"It ain't bad," said Tex Goldman. "It just wanted one thing, and she's here now."
She sat in the settee. He sat on the arm, looking down at her.
"Gee, baby," he said, "if you told me a week ago I could do this, I'd 've burst myself laughin'. Must be old age, I reckon."
"I don't care what it is."
Goldman took out a bulky leather case. With the unconsciousness of habit, he nipped the end off a cigar and stuck it between his teeth.
"I guess you know all about me," he said.
"I don't mind."
"It ain't much to think about. All my life I been a hood. That's the way I was raised. I came out of the gutter-but I came out. Back in St. Louis they call me tough. I killed plenty men, but that don't seem to mean a thing. It's the way you work in the racket-bump a guy before he bumps you. But I never double-crossed a pal, and I never carried a gun for vice. I ain't pullin' any reformation act. I guess I'll go on the same way- till I get mine."
She took a scented cigarette from a lacquer case and stared straight ahead.
"I'm not such a schoolgirl myself," she said quietly. "I've been around.

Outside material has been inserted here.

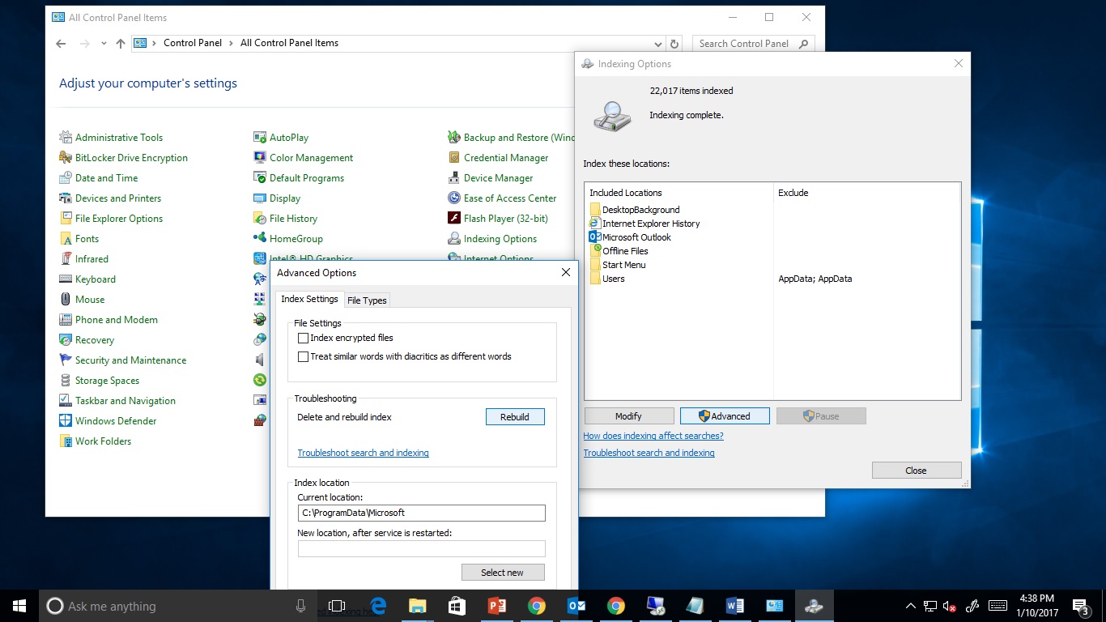Enable indexing of encrypted files
1106x622 pixels.
point(304,338)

I don't like killing-any of those things you do. I don't like knowing I'll have to sit around and wait till someone does the same thing to you. I didn't think I could ever face it. Now it seems different, somehow. I've got no choice. I just want you to be good to me."
"I'm on the level, kid. I never been mushy in my life, so I can't say any of those pretty things you'd like to hear. But I'll play square with you."
"Always?"
"Say, if I ever give you the runaround, you can put me on the spot with my own gun."
It was at that moment that Tex Goldman's head was hit.
The blow didn't stun him. It wasn't intended to. But he felt the sickening sharp crash of a gun butt at the base of his hair, and it seemed to rock the brain inside his skull so that for a second or two his sight was blotted out in a dizzy sea of blackness filled with whirling red sparks. He pitched forward, throwing out his hands, and saved himself on the table. He heard the girl beside him cry out, and then a hand snatched at his hip pocket before his wits could struggle back to coherent functioning. When his own hand reached the pocket his gun was gone.
He turned slowly and saw the weapon being juggled gently round the forefinger of a tall man in grey.
"Hullo, Tex."
Goldman drew himself up rockily under the rake of the tall man's smile.
"What the hell --"
"No bad language, Tex," said the Saint. "I'm sorry I had to dot you a small one, but I thought it'd be safer. You're the kind of guy who wouldn't be stuck up very easily, and if you tried to shoot it out with me the birds in the other apartments might have heart failure."
Goldman's eyes creased up till only the pupils showed, gleaming like frozen chips of jet.
"Mr. Simon Templar?"
"Yeah. And breaking up your racket. This country can get along without your kind of crime. Maybe America can show us lots of things, but you've come over with one kind of thing we don't want to be shown. It upsets all the dear old ladies who make our laws." The Saint was not smiling. "Too many men have been killed since you set up shop. I came here to kill you, Tex."
The girl clutched at Tex Goldman's hand, staring at the Saint with wide pitiful eyes.
"You can't!" she sobbed. "You can't! We were only married to-day --"
Not a muscle of the Saint's face moved.
"I'm taking the girl, too," he said. "For another reason. You get it together."
She shrank against Tex Goldman's shoulder, with horror added to the tragedy of her eyes.
"Why d'you want to kill me?" she whispered. "I've done nothing. I've never killed anyone. . . . But I don't care. I don't care! I love him! Go on, you coward"
"Never mind that." Tex Goldman's voice cut very quietly and tremorlessly through hers. "Never mind what you think she's done, Templar. I guess you're wrong about her. She's on the level. You can't burn down a woman. You got me all right. Give me what's coming to me. But let the kid get the hell out of here first. I can take it for both of us."
He looked at the Saint without flinching. That was the racket. You took it when your turn came, without whining. You didn't show yellow.
And then he saw that the Saint was smiling.
"Thanks, Tex," said the Saint. "You've got the guts. I guess that lets you out."
CHAPTER VIII GOLDMAN didn't understand.